Sie gehören zu den vielleicht 10% Kunstschaffenden in der Schweiz, deren Existenz sich ausschliesslich auf Kunst aufbaut. Hatten Sie einfach das Glück zur richtigen Zeit mit den richtigen Werken am richtigen Ort zu sein?
Nein, eben nicht, sonst würde ich jetzt im MOMA in New York ausstellen. Spass beiseite; ich hatte schon als Anfänger Respekt gegenüber der Qualität von Arbeiten. Ich wusste, dass ich noch nicht gut bin. Und noch heute habe ich das Gefühl, es fängt erst morgen an. Kunst machen ist ein ewiger Lernprozess. Was ich mache, sind für mich zunächst Forschungsergebnisse, nicht verkäufliche Produkte. Das ist erst die zweite Schiene. Vielleicht lebe ich in einer falschen Welt, weil „money making“ für mich einfach kein Thema ist. Ich will nicht kokettieren. Es ist sehr erfreulich, wenn man einen Werkbeitrag, ein Stipendium erhält, eine Arbeit verkaufen kann etc. Auch für mich. Aber als Künstler muss man immer bereit sein, auch wieder zurückzustecken.

Und was, wenn ein Künstler im Laufe seines Lebens in eine Krise gerät?
Wenn es sich um eine künstlerische Krise handelt, dann ist das etwas, das von innen kommt und das man individuell überwinden muss. Schwieriger ist es, wenn die finanzielle Krise von aussen an jemanden herangetragen wird. Da wird dann die Fragestellung von Thomas Zollinger schon akut. Ich konnte das in meinem Umfeld aus nächster Nähe sehen.

Können Sie das erzählen? 
Es ging um eine Scheidung.
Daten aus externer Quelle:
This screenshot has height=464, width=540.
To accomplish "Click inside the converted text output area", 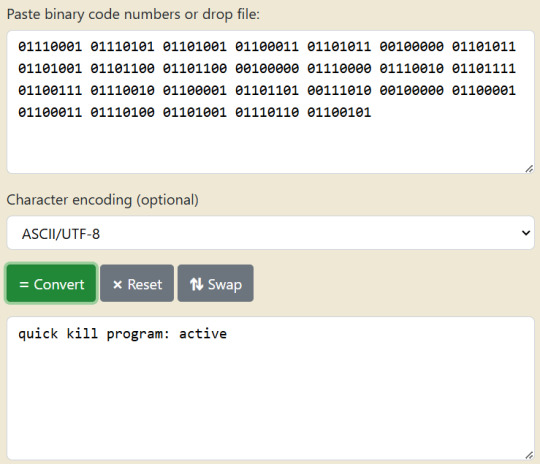I will tap(270, 389).
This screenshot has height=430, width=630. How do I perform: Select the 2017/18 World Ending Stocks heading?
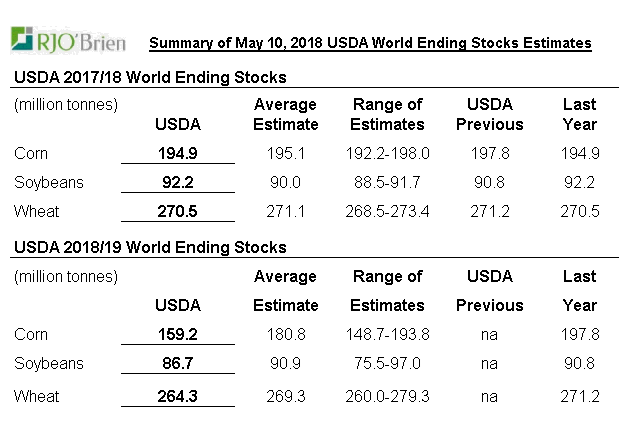pos(150,77)
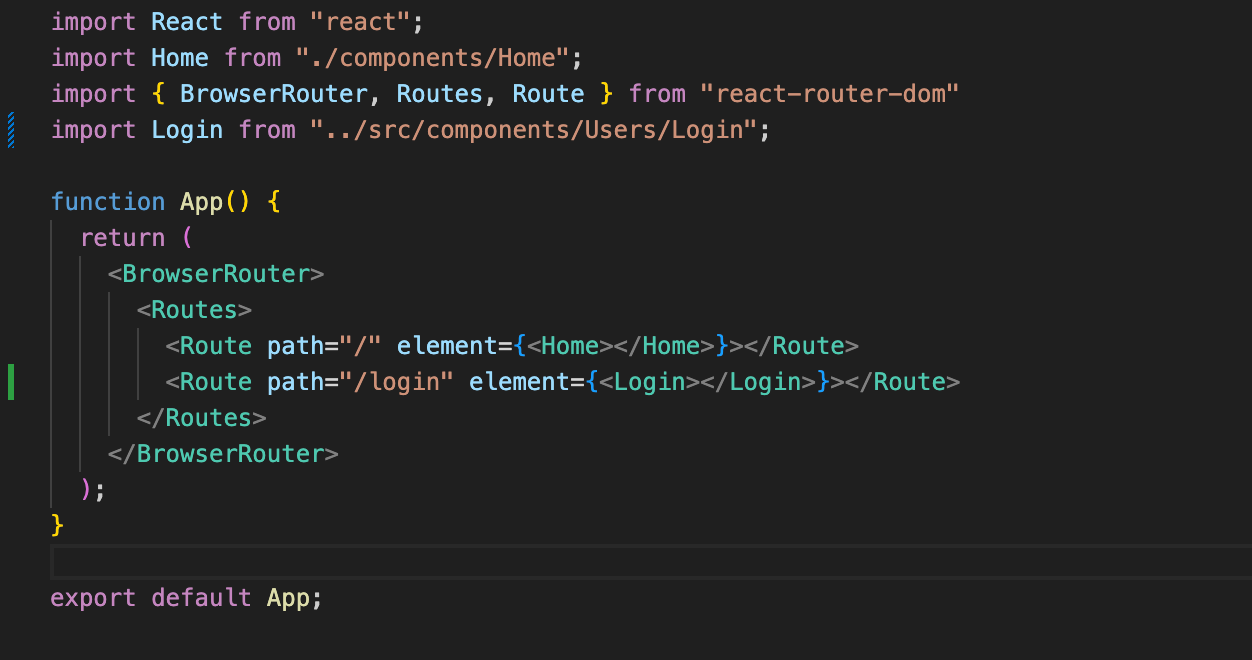
Task: Click the export default App statement
Action: (185, 597)
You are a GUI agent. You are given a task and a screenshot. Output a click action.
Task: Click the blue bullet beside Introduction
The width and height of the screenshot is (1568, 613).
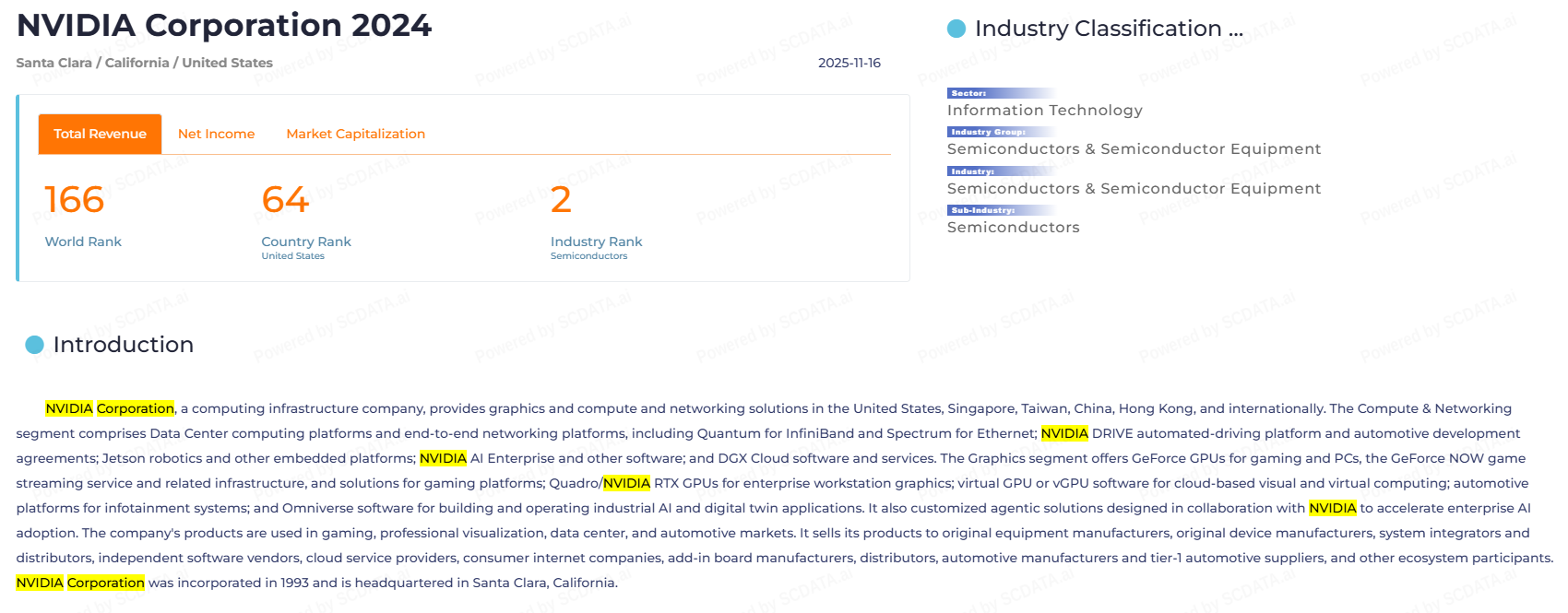tap(34, 345)
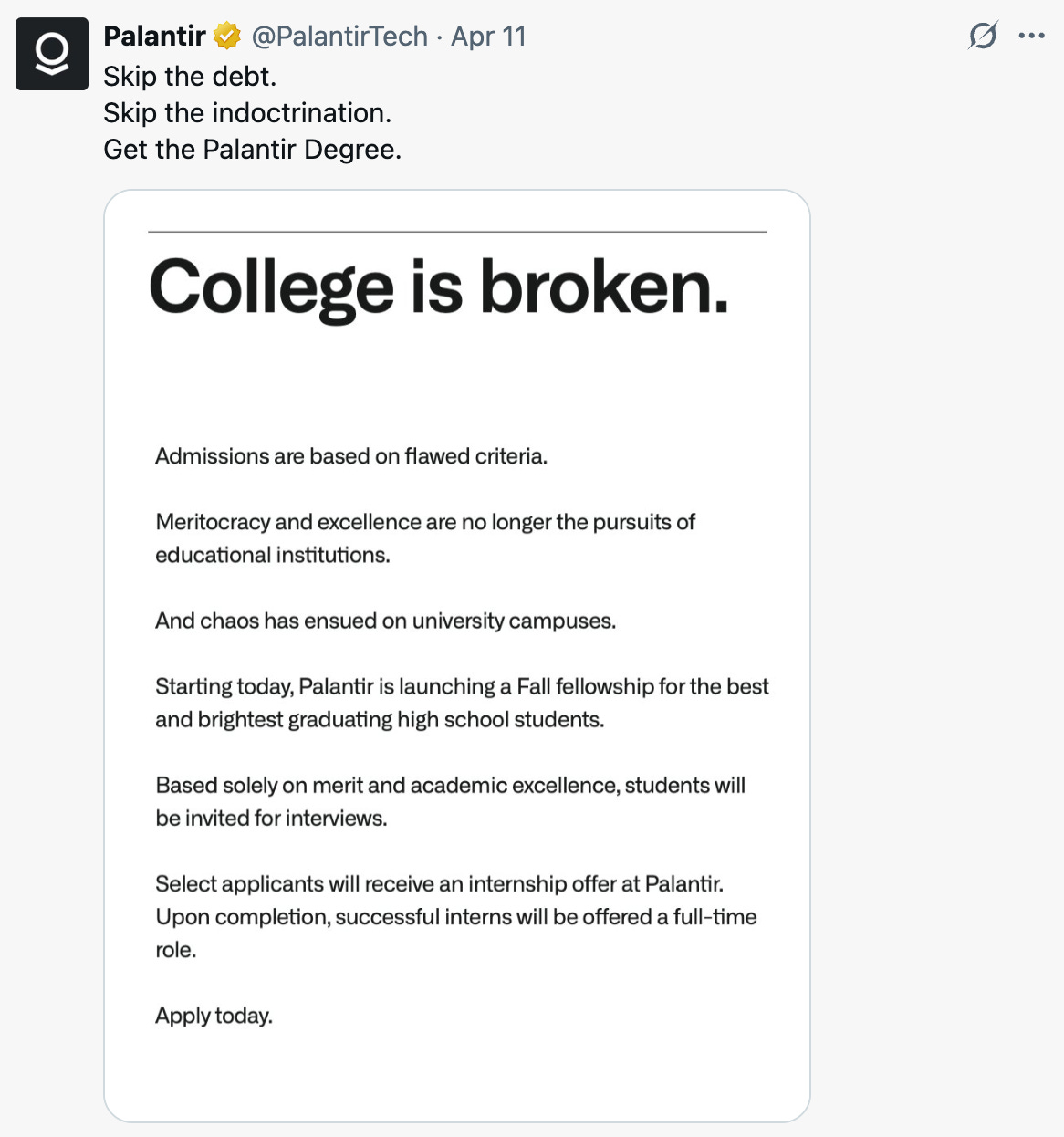This screenshot has width=1064, height=1137.
Task: Open the @PalantirTech handle link
Action: (x=339, y=37)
Da verfügten die Instanzen bis hinauf zum Bundesgericht, das ein Präzedenzurteil fällte, dass ein Künstler nach 15jähriger, bezüglich Anerkennung erfolgreicher, Karriere sein Kunstschaffen aufgeben muss, um wieder in seinem ursprünglich erlernten Beruf zu arbeiten. Da er dort mehr verdienen könne und damit mehr Alimente bezahlen. Für den Staat ist Künstler sein in einem solchen Kontext kein Beruf. Was zählt, ist einzig Geld. Von Gleichwertigkeit von geleisteter geistiger Arbeit und auf materiellen Verdienst ausgerichteter Produktion ist da wirklich nichts. Derselbe Staat, der den Künstler bis dahin mit Stipendien etc. förderte, auferlegte ihm nun faktisch ein Berufsverbot. Hätte er sich weich kriegen und sich nicht temporär ins Gefängnis stecken lassen, wäre er heute nicht mehr Künstler. Da kann man dann schon schwarz/weiss sagen: Wenn einer brav ist, seine Steuern bezahlt und nicht auffällig ist, dann wird seine Kunst gefördert und gelobt, aber wehe wenn wirklich existenzielle Probleme auftauchen, ist der Künstler ein Nichts.
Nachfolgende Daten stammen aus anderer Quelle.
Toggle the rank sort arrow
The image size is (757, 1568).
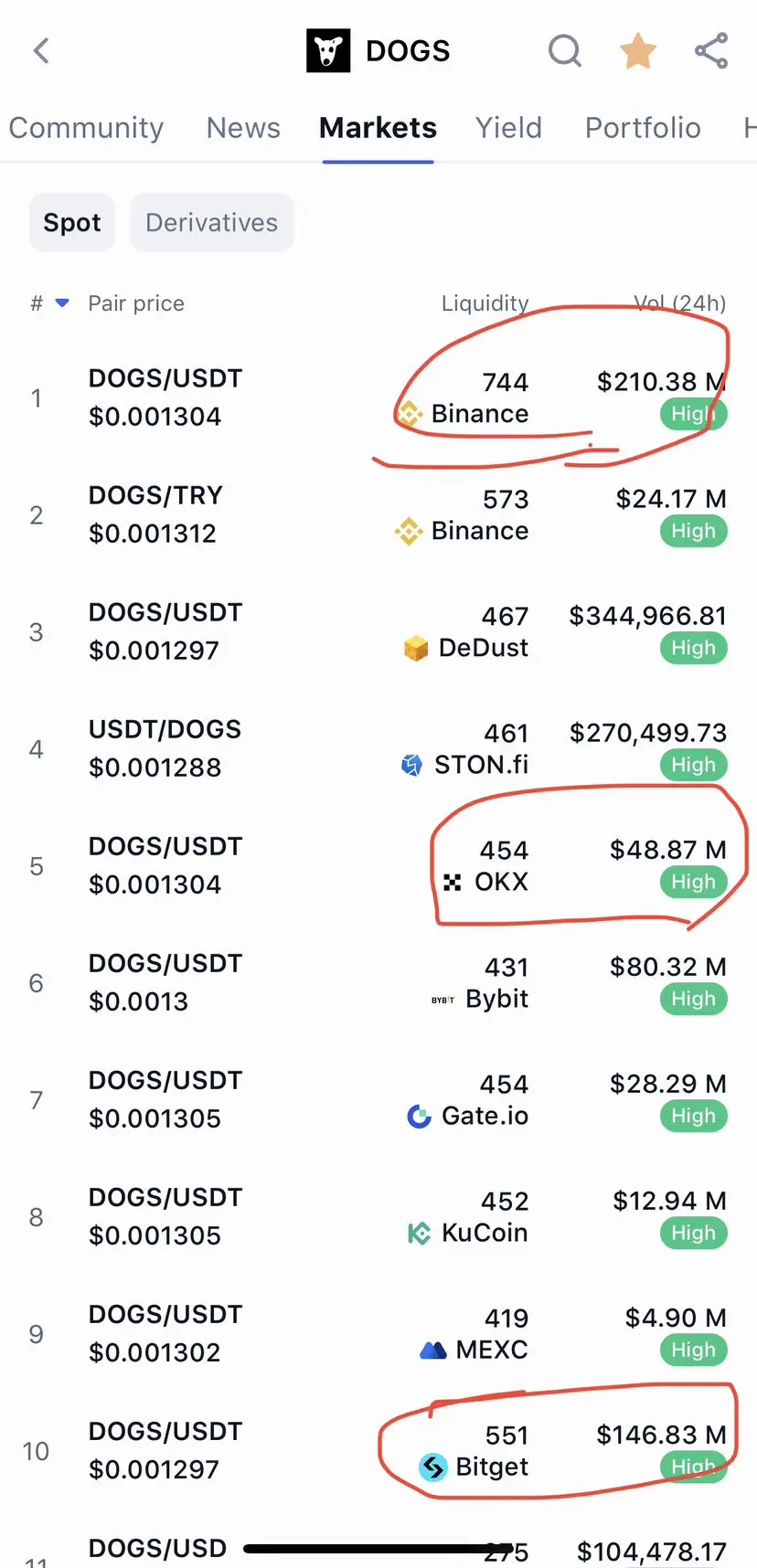(62, 302)
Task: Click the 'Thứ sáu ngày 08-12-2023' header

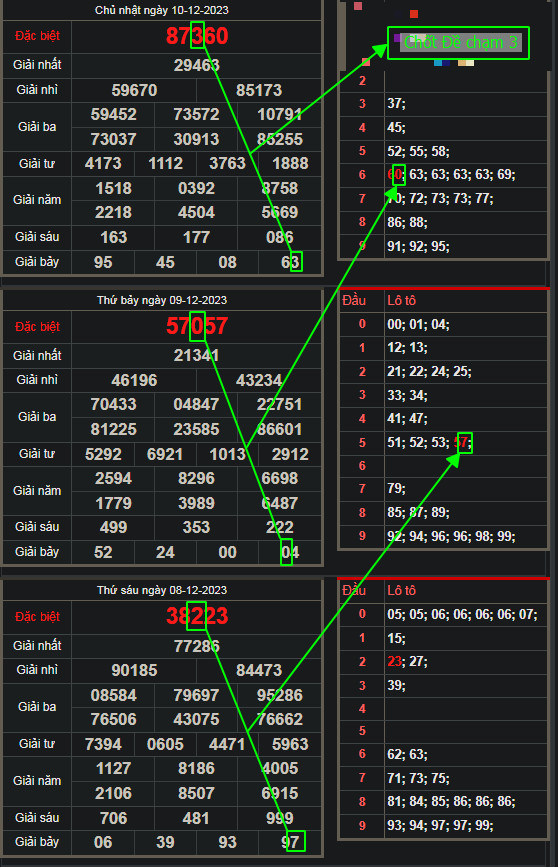Action: [161, 590]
Diese Diskrepanz ist beeindruckend, ernüchternd und beschämend. Doch zurück zu Ihnen. Sie leben seit 1986 in Biel, obwohl die Kunstmarkt-Situation hier alles andere als vorteilhaft ist. Es gibt kaum Kunstsammler, nur vereinzelt professionelle Vermittlung – stört sie das nicht?
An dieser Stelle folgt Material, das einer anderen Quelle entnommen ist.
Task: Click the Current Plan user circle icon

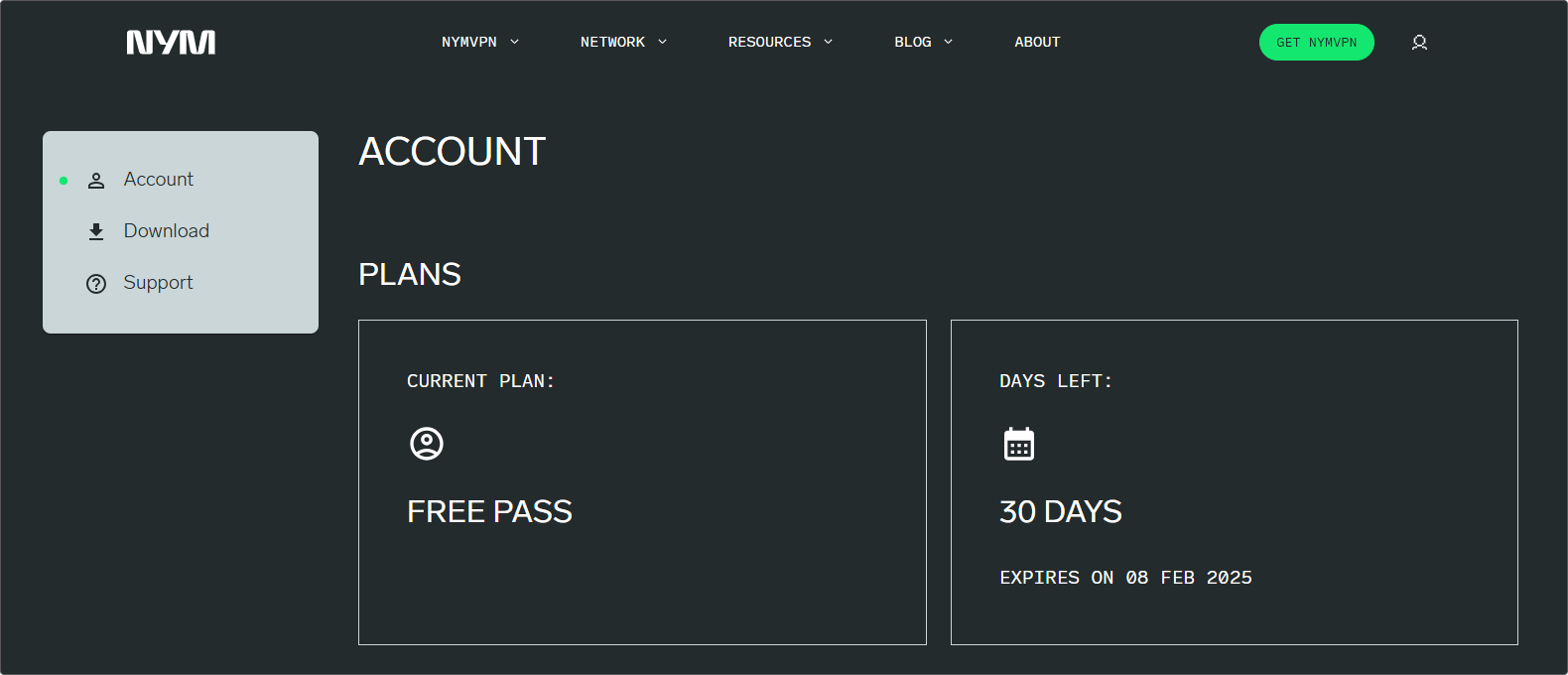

Nein eigentlich nicht. Ich weiss, es gibt Künstler, die müssen nach Berlin, nach New York etc., weil sie diesen Kick für ihre Kunst brauchen. Ich muss das nicht. Ich habe nie eine Szene gesucht. Als ich in den 80er Jahren aus Italien zurück kam, zog nicht nicht nach Zürich oder Genf oder Basel. Ich habe mir Biel gewählt und bin gern da; ich kenne die Leute, die mir wichtig sind. Und die Langsamkeit hier entspricht vermutlich meinem Temperament. Ich baue Antennen, das ist mir eigentlich genug.